Nutrition Matters

Want to Boost Your Immune System? Drink a Green Smoothie.

Let's give our bodies the best fighting chance.

By Gabi De la Rosa March 16, 2020

Dr. Brooke Goldner

Image: Leo Lopez

As COVID-19 continues to disrupt life as we know it, health is at the forefront of all of our minds. And while medical experts have confirmed that the elderly, infirm, and people with underlying health issues are most at-risk of getting seriously ill from this virus, anyone and everyone is susceptible to catching the novel flu-like illness.

Given that, it seems like a good time to do everything we can to stay as healthy as possible. Of course you should keep washing your hands—thoroughly and regularly—and practicing good hygiene, but why not take a look at your diet, too?

Houston-based, board-certified doctor and best-selling author Dr. Brooke Goldner is a proponent of a plant-based nourishing protocol—particularly when it comes to addressing chronic illness, but even otherwise healthy people can benefit from efforts to boost your immune system.

"There are certain foods that will optimize your body's ability to fight infection, and then there are other foods that will actually make you vulnerable to getting sick," Goldner says. "I work with patients all the time who change their diet and not only feel better but have so much energy and can stay healthier for longer periods."

Goldner created a simple grocery list of three foods to boost your immune system, and she also let us know which supermarket aisles to avoid entirely. Just remember to wash your hands (!) and leave some toilet paper for the rest of us.

Dark green and cruciferous vegetables

Goldner says that dark, leafy green, and cruciferous veggies should comprise the bulk of your diet. That means the foods most people like to keep on the side of their plates—like spinach, kale, cabbage, and broccoli—should actually be the centerpiece of their meals. These veggies are best in their raw form, packed with tons of vitamins, minerals, nutrients, and antioxidants that your cells and body need to keep you healthy.

Omega-3 fatty acids

People get this important diet staple from chia or flax seeds, Goldner says. When your body has an inflammatory response—which happens when you get sick—your body creates extra immune cells to attack the virus.
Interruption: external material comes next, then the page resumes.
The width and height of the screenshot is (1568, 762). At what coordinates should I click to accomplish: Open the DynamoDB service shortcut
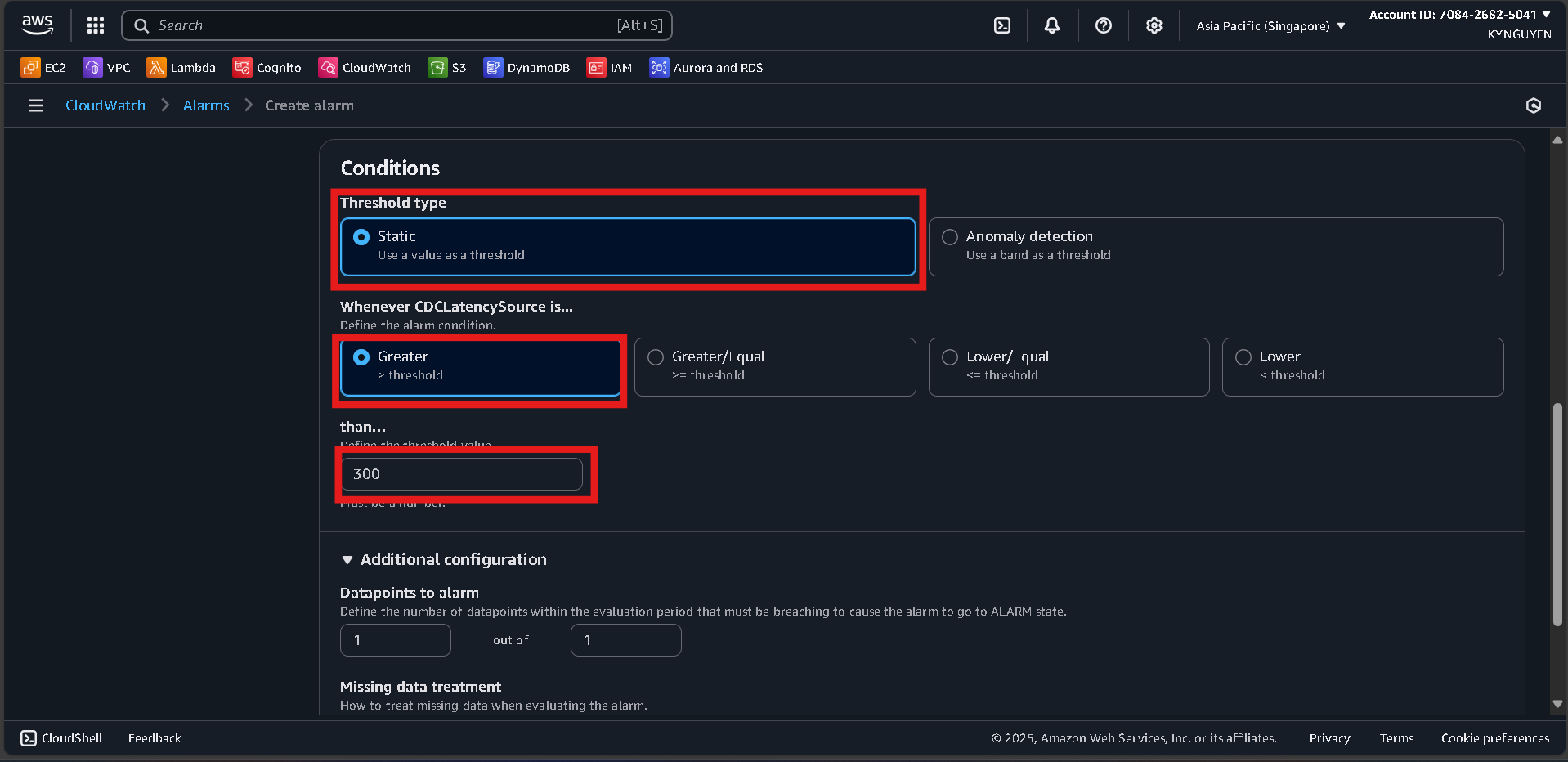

After that happens, your body also needs an anti-inflammatory response to clear everything out and get you back to normal. And to do that, your body needs omega-3s.
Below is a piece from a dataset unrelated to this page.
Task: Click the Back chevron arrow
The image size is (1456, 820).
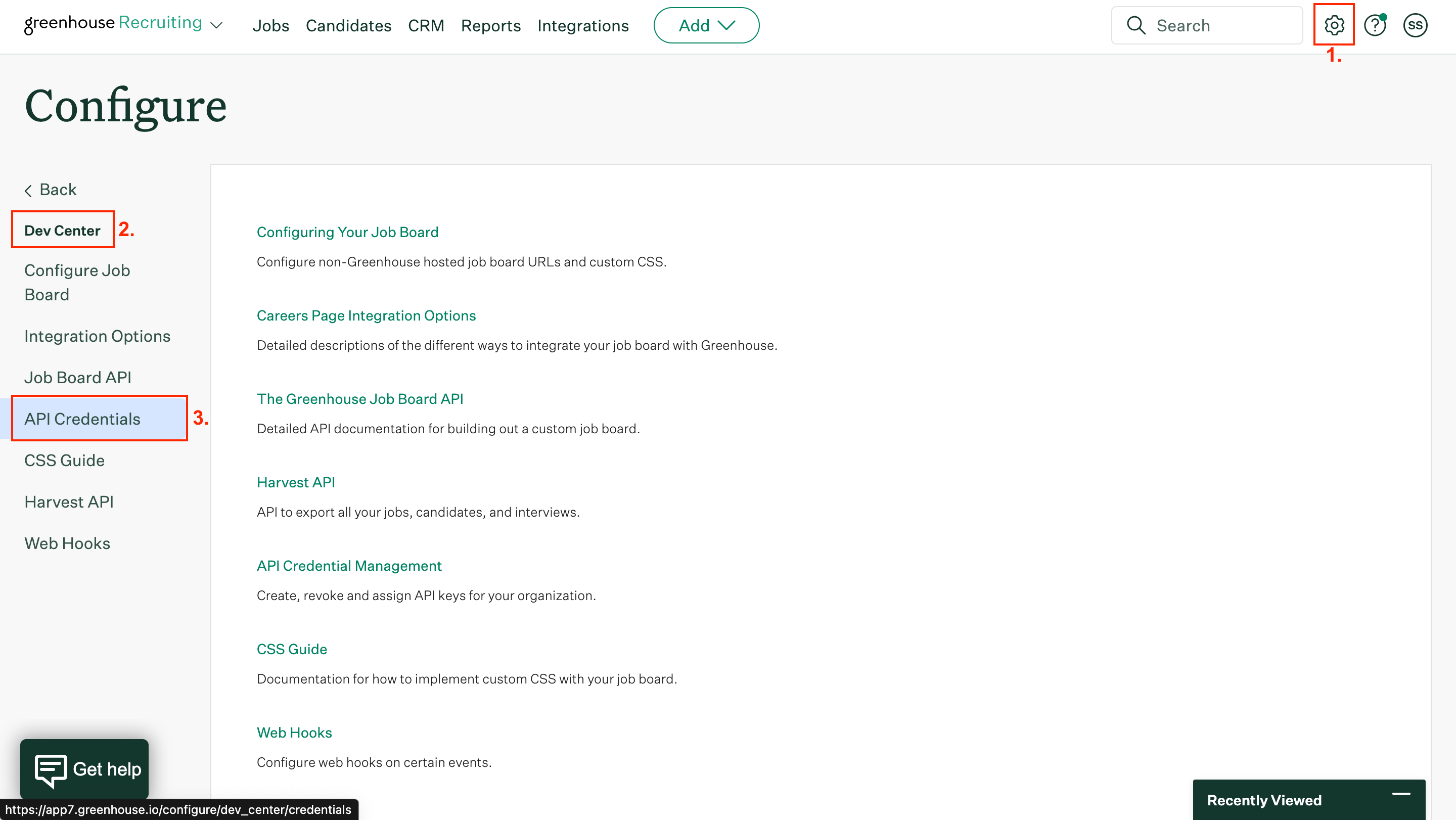Action: [28, 191]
The final immune booster, Goldner says, is upping your water intake. Your body requires a large amount of H20 to facilitate anti-inflammatory responses, clean up toxins, and simply run properly. Being dehydrated is kind of like running your car without putting any oil in it—it's just not going to work correctly. Most people are actually severely dehydrated, and some of the most common symptoms are constipation, headaches, and inability to heal well from infections. Goldner recommends people drink much more than the recommended 64 ounces of water per day. If you're sick, she says, drink at least 96 ounces per day—and up that to 128 ounces if you're over 120 pounds. That much water will your body heal when sick and boost your ability to fight off infection.

How can I eat all of that?

The easiest—and tastiest—way to consume all of these super-foods is in a smoothie. Goldner says to combine one pound of greens, 1/2-cup of chia or flax seeds, and 30-40 ounces of water in a blender, then fill the rest with fruit for flavor. If you drink that entire blender by the end of the day, you've consumed at least one-third of your water intake and all of your required greens, vitamins, minerals, antioxidants, and omega-3 fatty acids. A green smoothie is an easy way to help protect your body from infection—especially for people who don't want to eat salad all day long.

What should I avoid?

Any foods that create excess inflammation in the body can make you sicker by slowing down your body's ability to recover—not to mention causing long-term damage. The foods that people are most addicted to, Goldner says, are the foods making them sick: Things like processed foods, or anything you buy in a package that never goes bad. Avoid everything in the snack or chip aisle and any foods with excess oil, which will all increase inflammation. It's also best to cut down on animal products like dairy and meat—they're often consumed in quantities too large for your body to handle, especially if you're sick or trying to fight off infection.